Uśmiechnęła się uroczo, po czym spojrzeniem dała przyzwolenie do podejścia jakiemuś młodzikowi z sojuszniczej rodziny. Najprawdopodobniej chciał zaprosić ją do tańca, a jego spojrzenie niepokojąco często lądowało na strategicznych punktach ciała Eleny. Gdy Fabio to zauważył, rzucił dzieciakowi mordercze spojrzenie.

– Zapomnij – warknął.

Sam wyciągnął dłoń do partnerki, która przyjęła ją z uśmiechem rozbawienia. Mrugnęła do reszty figlarnie i pozwoliła pociągnąć się na parkiet.

– Zawsze da się sprowokować, idiota – skwitował to Cesare.

Zmrużył nieco gniewnie oczy, gdy dostrzegł zbliżającego się stryja. Wątpił, żeby chodziło o czysto rozrywkowe sprawy.

– Cesare, chciałbym z tobą porozmawiać.

– Nie zerżnąłem tej jego córki – warknął. – Wiesz, co o niej sądzę. Zdania nie zmieniłem.
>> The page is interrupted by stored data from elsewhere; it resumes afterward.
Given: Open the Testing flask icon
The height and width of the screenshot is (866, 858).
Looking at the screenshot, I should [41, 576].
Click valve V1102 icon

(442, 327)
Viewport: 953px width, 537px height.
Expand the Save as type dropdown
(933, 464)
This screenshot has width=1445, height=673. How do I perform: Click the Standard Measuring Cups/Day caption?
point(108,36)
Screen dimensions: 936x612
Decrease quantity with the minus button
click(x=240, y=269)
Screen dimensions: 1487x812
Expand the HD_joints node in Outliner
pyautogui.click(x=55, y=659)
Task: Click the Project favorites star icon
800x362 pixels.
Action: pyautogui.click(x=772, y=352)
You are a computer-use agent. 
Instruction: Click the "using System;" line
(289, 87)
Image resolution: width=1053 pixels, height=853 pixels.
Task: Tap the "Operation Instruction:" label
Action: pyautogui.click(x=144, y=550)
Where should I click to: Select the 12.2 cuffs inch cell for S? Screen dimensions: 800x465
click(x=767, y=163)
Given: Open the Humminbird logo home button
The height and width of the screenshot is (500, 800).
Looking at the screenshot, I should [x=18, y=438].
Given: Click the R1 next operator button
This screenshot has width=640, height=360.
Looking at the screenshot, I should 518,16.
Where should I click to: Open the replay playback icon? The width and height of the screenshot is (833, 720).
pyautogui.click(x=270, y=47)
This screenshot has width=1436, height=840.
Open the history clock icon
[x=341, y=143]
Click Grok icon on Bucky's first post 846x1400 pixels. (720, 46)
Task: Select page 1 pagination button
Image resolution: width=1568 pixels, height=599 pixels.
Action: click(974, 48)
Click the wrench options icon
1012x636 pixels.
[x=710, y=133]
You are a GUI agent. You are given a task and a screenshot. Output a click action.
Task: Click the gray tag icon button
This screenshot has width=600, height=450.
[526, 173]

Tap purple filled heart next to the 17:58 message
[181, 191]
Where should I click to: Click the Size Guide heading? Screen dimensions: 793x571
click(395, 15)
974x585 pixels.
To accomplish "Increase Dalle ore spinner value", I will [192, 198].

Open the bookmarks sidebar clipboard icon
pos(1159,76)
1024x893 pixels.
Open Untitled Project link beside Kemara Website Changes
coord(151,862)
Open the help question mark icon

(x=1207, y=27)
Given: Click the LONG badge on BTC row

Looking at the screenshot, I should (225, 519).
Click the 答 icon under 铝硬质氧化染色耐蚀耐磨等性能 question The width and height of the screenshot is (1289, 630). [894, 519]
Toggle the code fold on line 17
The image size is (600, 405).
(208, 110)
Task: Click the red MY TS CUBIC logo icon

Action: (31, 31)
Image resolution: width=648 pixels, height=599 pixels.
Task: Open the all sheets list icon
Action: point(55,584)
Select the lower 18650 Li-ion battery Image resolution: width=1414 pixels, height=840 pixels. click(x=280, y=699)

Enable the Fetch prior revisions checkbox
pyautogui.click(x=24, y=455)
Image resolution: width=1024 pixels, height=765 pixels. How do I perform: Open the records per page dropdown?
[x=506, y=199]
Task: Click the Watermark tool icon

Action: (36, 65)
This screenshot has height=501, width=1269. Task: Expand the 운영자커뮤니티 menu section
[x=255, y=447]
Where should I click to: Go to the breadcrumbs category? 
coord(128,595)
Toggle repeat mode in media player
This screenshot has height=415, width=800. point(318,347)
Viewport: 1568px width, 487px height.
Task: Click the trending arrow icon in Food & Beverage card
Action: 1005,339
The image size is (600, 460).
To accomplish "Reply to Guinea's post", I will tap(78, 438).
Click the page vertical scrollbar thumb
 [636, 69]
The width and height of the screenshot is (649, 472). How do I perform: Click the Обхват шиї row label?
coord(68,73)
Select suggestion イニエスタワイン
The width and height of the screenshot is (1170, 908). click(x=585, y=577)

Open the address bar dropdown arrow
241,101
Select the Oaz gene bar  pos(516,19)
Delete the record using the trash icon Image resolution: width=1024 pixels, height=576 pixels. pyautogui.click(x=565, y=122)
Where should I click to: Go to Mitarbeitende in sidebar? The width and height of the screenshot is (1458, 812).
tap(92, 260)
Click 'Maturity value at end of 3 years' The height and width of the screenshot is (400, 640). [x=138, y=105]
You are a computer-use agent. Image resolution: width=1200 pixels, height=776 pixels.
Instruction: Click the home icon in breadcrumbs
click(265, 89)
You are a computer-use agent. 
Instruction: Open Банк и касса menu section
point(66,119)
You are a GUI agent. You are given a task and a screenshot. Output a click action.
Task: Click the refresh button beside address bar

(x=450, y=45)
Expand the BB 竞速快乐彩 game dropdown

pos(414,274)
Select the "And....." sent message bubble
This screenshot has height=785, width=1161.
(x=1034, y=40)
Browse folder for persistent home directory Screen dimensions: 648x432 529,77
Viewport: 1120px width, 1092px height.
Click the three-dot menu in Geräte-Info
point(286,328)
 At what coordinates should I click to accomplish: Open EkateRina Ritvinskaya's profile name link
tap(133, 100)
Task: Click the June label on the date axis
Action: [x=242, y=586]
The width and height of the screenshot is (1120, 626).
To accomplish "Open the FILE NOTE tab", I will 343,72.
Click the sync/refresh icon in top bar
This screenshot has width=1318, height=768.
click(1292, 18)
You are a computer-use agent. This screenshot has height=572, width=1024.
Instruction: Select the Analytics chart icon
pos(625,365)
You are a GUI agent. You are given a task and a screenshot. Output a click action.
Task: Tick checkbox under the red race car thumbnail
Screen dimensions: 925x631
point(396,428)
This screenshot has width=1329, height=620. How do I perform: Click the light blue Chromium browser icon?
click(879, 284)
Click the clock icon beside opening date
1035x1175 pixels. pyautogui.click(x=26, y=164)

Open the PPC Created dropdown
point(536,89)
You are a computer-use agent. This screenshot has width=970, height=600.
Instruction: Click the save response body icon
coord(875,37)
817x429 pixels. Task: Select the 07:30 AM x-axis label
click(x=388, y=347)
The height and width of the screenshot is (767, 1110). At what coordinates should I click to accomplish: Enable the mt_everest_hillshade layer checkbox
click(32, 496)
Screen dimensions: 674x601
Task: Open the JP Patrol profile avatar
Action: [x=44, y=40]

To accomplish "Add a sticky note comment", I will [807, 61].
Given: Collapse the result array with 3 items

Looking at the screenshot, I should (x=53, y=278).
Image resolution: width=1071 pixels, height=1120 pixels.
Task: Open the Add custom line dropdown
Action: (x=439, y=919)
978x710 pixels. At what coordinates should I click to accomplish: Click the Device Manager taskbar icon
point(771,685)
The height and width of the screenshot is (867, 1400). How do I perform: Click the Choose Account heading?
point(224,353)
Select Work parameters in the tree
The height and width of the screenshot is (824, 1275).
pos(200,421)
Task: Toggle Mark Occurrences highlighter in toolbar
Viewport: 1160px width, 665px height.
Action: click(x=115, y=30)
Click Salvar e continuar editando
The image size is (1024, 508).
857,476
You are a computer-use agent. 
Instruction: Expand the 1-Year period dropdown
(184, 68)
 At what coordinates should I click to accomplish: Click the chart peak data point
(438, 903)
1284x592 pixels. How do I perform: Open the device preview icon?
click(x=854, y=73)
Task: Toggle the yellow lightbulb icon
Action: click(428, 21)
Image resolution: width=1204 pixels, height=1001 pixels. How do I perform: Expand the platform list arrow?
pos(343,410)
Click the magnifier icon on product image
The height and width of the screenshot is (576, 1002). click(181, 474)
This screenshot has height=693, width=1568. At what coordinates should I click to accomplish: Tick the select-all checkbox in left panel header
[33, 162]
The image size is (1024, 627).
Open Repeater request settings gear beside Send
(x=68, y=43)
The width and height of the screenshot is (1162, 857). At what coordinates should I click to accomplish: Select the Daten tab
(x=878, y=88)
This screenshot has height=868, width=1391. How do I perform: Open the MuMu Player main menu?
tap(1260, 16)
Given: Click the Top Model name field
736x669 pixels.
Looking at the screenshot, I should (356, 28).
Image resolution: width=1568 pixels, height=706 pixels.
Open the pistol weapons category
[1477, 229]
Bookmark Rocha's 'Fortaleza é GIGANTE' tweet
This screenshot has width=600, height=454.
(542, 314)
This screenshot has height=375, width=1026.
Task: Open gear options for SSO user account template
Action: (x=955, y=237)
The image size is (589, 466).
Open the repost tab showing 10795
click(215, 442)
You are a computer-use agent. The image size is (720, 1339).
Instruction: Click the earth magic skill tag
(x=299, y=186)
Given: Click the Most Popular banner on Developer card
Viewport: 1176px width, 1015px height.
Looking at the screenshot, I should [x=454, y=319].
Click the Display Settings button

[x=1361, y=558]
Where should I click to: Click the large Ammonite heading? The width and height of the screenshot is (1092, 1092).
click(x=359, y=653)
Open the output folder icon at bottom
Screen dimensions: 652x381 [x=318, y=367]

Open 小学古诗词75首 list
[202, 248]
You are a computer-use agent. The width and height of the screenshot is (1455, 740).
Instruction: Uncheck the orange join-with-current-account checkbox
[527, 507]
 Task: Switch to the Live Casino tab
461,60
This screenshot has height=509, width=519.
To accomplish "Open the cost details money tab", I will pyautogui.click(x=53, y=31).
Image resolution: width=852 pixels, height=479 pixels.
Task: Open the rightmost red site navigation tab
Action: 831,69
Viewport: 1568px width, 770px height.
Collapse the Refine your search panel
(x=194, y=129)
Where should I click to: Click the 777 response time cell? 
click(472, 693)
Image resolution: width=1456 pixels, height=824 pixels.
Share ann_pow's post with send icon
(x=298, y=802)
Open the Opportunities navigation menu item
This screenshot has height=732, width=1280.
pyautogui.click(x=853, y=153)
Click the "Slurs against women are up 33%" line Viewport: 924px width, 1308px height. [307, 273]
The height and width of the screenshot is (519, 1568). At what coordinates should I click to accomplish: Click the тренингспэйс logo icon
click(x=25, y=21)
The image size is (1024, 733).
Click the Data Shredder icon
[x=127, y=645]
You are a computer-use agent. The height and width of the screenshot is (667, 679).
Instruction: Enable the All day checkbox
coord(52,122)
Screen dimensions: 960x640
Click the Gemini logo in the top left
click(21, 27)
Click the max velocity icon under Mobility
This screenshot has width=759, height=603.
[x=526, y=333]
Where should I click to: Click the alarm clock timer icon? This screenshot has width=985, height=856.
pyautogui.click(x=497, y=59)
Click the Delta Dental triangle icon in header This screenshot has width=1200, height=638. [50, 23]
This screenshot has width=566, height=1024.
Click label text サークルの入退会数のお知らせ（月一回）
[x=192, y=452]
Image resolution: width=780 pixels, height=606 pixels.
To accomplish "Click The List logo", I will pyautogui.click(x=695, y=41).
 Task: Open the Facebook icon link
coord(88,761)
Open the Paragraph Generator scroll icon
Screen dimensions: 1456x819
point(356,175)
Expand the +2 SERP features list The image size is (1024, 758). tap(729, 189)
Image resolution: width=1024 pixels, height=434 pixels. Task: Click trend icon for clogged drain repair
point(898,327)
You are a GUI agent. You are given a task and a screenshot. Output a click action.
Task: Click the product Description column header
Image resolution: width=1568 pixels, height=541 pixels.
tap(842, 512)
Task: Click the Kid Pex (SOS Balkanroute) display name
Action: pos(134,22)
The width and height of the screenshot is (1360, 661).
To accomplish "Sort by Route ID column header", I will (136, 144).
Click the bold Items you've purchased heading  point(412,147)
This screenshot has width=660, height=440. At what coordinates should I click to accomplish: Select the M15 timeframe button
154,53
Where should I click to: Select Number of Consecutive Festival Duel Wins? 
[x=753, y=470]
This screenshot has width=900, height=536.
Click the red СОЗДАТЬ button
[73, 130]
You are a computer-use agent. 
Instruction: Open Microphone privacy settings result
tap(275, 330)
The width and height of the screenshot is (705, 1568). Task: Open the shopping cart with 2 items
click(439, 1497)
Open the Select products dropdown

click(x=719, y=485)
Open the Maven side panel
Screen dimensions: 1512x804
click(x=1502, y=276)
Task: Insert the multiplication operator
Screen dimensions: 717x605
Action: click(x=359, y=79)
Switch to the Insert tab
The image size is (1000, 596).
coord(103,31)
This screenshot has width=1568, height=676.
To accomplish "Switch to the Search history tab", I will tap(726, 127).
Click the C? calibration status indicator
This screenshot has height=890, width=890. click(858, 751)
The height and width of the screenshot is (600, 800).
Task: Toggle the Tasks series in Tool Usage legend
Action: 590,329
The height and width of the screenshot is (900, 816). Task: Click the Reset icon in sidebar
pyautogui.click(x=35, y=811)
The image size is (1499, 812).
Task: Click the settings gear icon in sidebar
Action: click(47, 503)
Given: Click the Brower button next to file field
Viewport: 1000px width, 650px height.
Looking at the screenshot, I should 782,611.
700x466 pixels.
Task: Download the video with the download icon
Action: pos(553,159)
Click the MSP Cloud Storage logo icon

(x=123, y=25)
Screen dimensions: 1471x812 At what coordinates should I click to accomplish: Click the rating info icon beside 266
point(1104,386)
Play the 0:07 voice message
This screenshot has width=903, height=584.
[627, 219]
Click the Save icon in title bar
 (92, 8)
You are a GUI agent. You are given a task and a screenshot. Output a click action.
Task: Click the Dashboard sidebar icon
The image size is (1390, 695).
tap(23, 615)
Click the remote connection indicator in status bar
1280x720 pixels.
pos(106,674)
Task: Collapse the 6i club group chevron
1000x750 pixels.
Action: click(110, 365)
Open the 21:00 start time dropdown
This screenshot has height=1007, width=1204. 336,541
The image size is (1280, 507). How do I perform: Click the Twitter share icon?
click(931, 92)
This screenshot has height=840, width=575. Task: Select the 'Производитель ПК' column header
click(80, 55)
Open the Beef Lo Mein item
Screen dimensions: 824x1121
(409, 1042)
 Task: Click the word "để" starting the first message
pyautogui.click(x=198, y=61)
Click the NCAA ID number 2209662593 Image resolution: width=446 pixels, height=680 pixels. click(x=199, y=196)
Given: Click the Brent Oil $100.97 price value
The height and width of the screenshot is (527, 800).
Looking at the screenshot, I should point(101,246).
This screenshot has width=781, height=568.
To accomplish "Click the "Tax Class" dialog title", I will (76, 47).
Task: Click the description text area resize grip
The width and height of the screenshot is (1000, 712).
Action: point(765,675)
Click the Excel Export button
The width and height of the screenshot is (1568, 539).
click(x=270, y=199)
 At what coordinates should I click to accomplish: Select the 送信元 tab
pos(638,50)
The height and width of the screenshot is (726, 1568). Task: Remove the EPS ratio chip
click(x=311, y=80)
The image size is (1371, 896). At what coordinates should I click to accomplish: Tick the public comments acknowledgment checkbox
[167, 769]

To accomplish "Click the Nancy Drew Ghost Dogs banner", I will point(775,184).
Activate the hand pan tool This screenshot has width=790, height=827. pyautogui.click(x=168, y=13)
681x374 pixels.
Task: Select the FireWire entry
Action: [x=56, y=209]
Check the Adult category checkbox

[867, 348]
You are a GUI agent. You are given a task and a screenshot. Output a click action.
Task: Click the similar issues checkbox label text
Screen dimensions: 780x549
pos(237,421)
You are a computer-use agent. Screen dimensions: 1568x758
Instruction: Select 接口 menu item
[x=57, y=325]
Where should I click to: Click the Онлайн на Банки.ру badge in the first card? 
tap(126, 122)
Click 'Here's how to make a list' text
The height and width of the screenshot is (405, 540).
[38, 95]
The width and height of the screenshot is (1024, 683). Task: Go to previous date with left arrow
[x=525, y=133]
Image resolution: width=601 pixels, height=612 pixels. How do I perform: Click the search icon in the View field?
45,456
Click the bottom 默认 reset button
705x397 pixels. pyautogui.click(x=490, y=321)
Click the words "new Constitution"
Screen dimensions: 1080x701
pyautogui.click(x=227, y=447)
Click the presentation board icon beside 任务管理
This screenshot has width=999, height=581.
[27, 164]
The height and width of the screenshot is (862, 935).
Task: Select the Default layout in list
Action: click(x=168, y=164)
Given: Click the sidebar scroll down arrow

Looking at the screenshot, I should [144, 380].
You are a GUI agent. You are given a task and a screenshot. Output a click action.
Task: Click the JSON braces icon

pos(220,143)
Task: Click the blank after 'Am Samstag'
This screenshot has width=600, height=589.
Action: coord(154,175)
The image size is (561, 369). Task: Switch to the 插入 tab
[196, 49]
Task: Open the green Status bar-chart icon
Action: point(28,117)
Nie miał powodu ukrywać całej sprawy. Dla niego wszystko było jasne, więc nie było potrzeby zajmować się tym dłużej.

Lorenzo miał już coś powiedzieć, gdy na ramionach bratanka uwiesiła się Cristina, dziewiętnastoletnia potomkini Tovarro o krótko ostrzyżonych włosach przystrojonych jasnymi pasemkami, które musiała zrobić niedawno, piwnych oczach i szerokim uśmiechu na drobnej buzi o jaśniejszej niż reszta rodziny karnacji. Kremowo-czarna sukienka odsłaniała zgrabne nogi, a jej dekolt był nieco za duży, ale prośby Lorenza w tej gestii nie zmieniły nastawienia jego najmłodszej latorośli, która nie wyszła jeszcze z fazy buntu.

– Cesare, nie prosiłeś mnie jeszcze do tańca – poskarżyła się z niezadowoloną miną. – Jesteś okropny. Pannę młodą też musisz poprosić do tańca, zanim wyjdziesz.

Westchnął ciężko. Wiedział, że kuzynka nie da mu spokoju, dopóki nie spełni jej życzeń.

– Mówił ci ktoś, że jesteś rozpuszczonym bachorem? – zapytał.

– Powtarzasz mi to cały czas – zaśmiała się wdzięcznie. – No poproś mnie – uśmiechnęła się uroczo.

– Chodź, mała diablico – wyciągnął do niej rękę.

Z okrzykiem radości dała się poprowadzić na parkiet, nie zamierzając zbyt szybko odpuszczać Cesare'owi.

– Panienka Cristina ma wyczucie – stwierdził Vincent.

– Wy też powinniście skorzystać z zabawy – odparł Lorenzo. – Nic bardziej nie ucieszy młodych jak radość gości.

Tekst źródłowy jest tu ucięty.